If a lookup fileset is only required for one job (MainJob) and will be recreated just before the each run of MainJob, will I get the same performance by having a separate job that loads the lookup fileset and then MainJob uses that lookup fileset compared to the easyier implementation of having the lookup stage connected directly to the Oracle stage?

kumar_s · Post by **kumar_s** » Wed Jun 14, 2006 11:17 pm

If you reference oracle stage directly, it doesnt create any fileset, (hope you are not talking about virtual dataset). Search for Sparse lookup data will get looked up directly from the database.

ray.wurlod · Post by **ray.wurlod** » Wed Jun 14, 2006 11:52 pm

Without a sparse lookup the entire table is loaded into a virtual Data Set against which lookups are performed.

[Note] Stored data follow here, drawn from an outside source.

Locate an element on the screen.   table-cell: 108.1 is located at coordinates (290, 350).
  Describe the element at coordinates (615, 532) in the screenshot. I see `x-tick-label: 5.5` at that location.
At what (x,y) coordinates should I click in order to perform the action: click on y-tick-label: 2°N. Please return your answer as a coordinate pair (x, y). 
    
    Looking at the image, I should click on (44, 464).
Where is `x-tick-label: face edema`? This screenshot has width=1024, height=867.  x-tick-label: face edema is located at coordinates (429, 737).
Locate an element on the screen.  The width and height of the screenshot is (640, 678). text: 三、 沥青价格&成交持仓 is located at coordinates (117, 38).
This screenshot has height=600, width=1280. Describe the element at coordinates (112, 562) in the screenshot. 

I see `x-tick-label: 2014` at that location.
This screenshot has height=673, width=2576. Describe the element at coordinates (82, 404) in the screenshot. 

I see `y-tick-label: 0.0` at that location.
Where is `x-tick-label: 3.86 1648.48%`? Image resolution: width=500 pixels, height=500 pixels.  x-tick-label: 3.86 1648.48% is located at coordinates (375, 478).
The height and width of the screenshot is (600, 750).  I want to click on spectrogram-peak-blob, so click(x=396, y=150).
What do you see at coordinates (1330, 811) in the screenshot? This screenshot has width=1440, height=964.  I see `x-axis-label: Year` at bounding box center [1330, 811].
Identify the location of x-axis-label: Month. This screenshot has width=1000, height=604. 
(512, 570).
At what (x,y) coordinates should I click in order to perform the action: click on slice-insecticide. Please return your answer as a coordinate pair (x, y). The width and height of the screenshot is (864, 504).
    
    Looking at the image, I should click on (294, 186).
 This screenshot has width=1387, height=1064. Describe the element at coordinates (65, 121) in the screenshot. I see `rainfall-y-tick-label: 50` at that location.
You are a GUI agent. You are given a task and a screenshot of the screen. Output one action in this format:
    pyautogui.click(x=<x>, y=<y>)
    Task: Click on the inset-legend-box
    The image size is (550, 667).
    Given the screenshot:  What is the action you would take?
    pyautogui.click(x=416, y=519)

nick.bond · Post by **nick.bond** » Thu Jun 15, 2006 12:44 am

i guess i was talking about the virtual dataset.

Forgetting the overhead in creating this virtual dataset or the overhead creating the lookup fileset, once you had them is there a large performance differnece between performing lookups on the virtual dataset rather than the lookup fileset?

1) With small amounts of lookup data < 100,000 rows
2) With large volumes in the lookup data > 10,000,000

Is the physical implementation of the oracle stage/virtual dataset and the lookup stage very different from the lookup fileset and the lookup stage?

nick.bond · Post by **nick.bond** » Thu Jun 15, 2006 12:46 am

Is the physical implementation of the oracle stage/virtual dataset and the lookup stage very different from the lookup fileset and the lookup stage?

For the above I mean in terms of what happens when the job runs not how one implements this in the job.

ray.wurlod · Post by **ray.wurlod** » Thu Jun 15, 2006 2:10 am

It's more to do with the number of distinct values that are likely to be looked up. If this is "small" (they have never quantified what this means), then a sparse lookup is likely to be beneficial.

kumar_s · Post by **kumar_s** » Thu Jun 15, 2006 4:49 am

Also depends on the database conectivity, it is costly to fetch value for each record, it is considrable to have no sparse lookup. Database available in tele network will be an example.